Could you please repeat the entries below word for word, with the images left out?

Content starts

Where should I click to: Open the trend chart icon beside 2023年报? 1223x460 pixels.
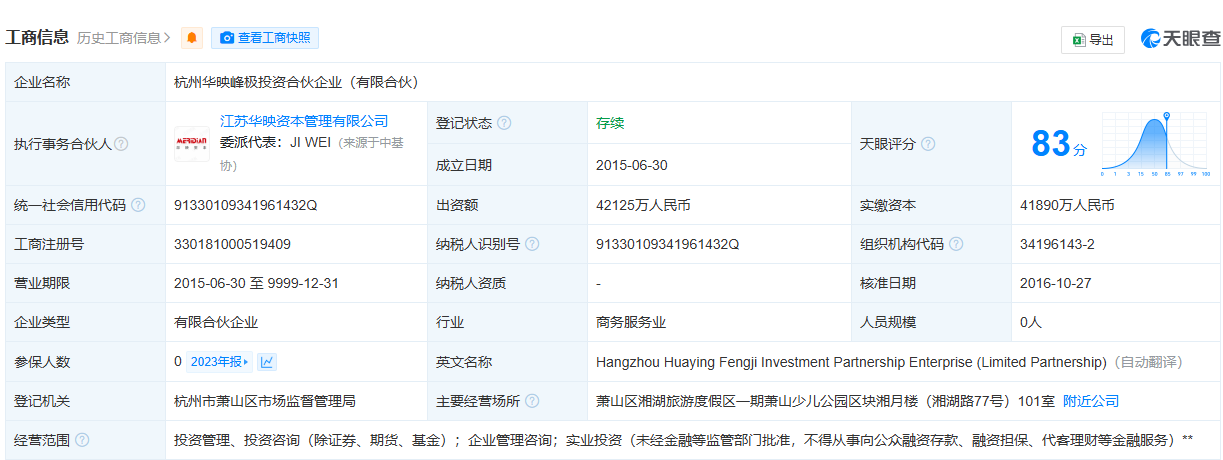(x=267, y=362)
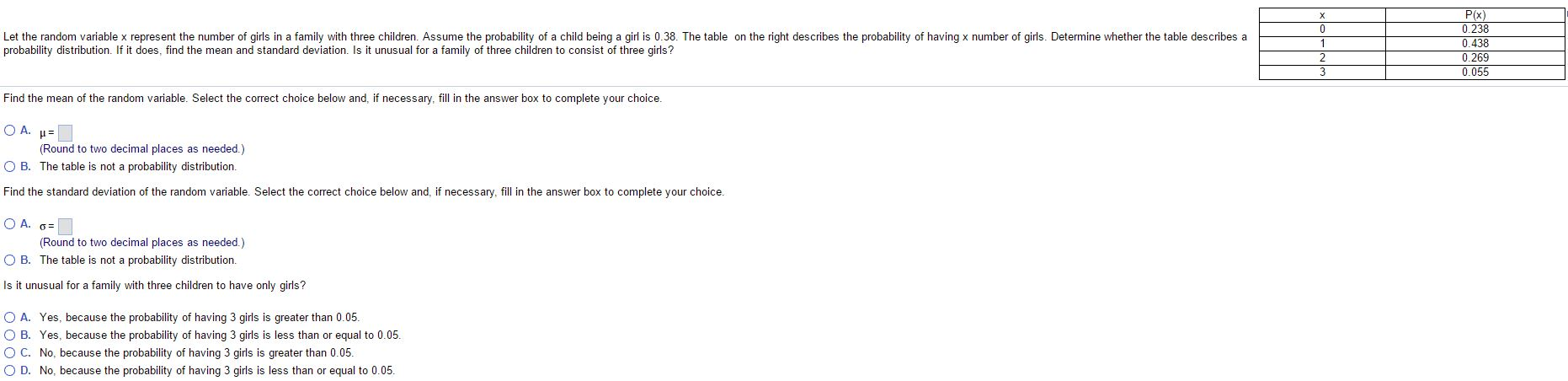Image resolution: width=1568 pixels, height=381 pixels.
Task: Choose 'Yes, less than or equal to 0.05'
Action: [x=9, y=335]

Content ends

◆ Result for this exercise:
Where should I click to: Open the trend chart icon beside 2023年报? 1223x460 pixels.
(x=267, y=362)
Image resolution: width=1568 pixels, height=381 pixels.
Task: Choose 'Yes, less than or equal to 0.05'
Action: [x=9, y=335]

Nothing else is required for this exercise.